Juan sintió miedo. ¡La razón del maestro vacilaba! Sabía que la luna embriaga y por eso había salido al patio, para hacerle volver a la casa. Pero, ¡ay!, había llegado demasiado tarde.

– Maestro -dijo-, calla. Soy yo, tu amado Juan. Entremos. Estamos en la casa de Lázaro.

– ¡Escribe! -ordenó de nuevo la voz de Jesús-. Escribe: Hay siete ángeles en torno del trono de Dios y cada ángel se lleva a la boca una trompeta. ¿Los ves, hijo del Rayo? Escribe: El primer ángel cayó a la tierra convertido en granizo y fuego mezclado con sangre. Un tercio de la tierra se quemó, un tercio de los árboles y un tercio de las hierbas verdes se quemaron. El segundo ángel hizo sonar la trompeta y una montaña de fuego cayó en el mar; un tercio del mar se trocó en sangre, un tercio de los peces murió y un tercio de los navíos zozobró. El tercer ángel hizo sonar la trompeta: una gran estrella cayó del cielo y un tercio de los ríos, de los lagos y las fuentes quedó emponzoñado. El cuarto hizo sonar la trompeta: un tercio de la tierra quedó privada de sol, un tercio de luna y un tercio de estrellas.
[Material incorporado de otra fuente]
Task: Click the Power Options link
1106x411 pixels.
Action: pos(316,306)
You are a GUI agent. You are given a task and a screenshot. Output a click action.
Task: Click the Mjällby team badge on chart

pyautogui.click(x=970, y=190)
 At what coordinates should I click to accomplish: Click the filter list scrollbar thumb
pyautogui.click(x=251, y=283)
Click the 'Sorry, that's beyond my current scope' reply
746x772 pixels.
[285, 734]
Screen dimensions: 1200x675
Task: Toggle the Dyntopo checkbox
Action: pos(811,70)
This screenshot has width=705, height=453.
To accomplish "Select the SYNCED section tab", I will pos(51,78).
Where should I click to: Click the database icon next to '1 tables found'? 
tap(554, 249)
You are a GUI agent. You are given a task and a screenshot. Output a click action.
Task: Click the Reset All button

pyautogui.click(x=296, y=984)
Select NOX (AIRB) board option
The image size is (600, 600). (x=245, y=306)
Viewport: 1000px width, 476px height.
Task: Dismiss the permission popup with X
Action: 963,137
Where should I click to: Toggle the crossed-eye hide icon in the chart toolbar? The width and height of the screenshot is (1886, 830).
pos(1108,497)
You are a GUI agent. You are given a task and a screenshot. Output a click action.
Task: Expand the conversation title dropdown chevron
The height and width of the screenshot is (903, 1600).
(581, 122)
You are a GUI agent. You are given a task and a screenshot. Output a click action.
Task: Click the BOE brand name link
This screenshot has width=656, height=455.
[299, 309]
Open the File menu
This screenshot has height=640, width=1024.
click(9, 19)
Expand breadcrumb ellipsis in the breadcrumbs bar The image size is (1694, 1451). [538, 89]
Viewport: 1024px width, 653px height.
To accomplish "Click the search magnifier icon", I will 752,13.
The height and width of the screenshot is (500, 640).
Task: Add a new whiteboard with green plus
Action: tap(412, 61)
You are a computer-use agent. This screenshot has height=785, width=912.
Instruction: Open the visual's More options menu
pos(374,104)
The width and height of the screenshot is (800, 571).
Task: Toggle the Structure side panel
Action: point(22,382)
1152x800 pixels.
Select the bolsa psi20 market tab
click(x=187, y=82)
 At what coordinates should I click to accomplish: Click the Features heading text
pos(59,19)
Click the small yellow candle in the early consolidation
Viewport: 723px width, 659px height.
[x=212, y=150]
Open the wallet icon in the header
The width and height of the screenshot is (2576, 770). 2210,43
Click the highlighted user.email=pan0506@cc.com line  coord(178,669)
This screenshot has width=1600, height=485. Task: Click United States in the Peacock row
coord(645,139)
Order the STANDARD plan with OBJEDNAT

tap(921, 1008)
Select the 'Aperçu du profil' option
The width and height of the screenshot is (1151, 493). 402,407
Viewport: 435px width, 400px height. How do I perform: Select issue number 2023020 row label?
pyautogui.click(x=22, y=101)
El quinto hizo sonar la trompeta: otra estrella se precipuo desde lo alto del cielo, abrióse el Abismo y de él surgió una nube de humo; en aquel humo había langostas que se lanzaron no sobre las plantas, no sobre los árboles, sino sobre los hombres; tenían pelos largos como cabellos de mujer y sus dientes eran como dientes de león; llevaban armaduras de hierro y sus alas bramaban como los caballos de los carros de guerra lanzados a la batalla. El sexto ángel hizo sonar la trompeta Pero Juan ya no podía resistir aquello. Estalló en sollozos y cayó a los pies de Jesús.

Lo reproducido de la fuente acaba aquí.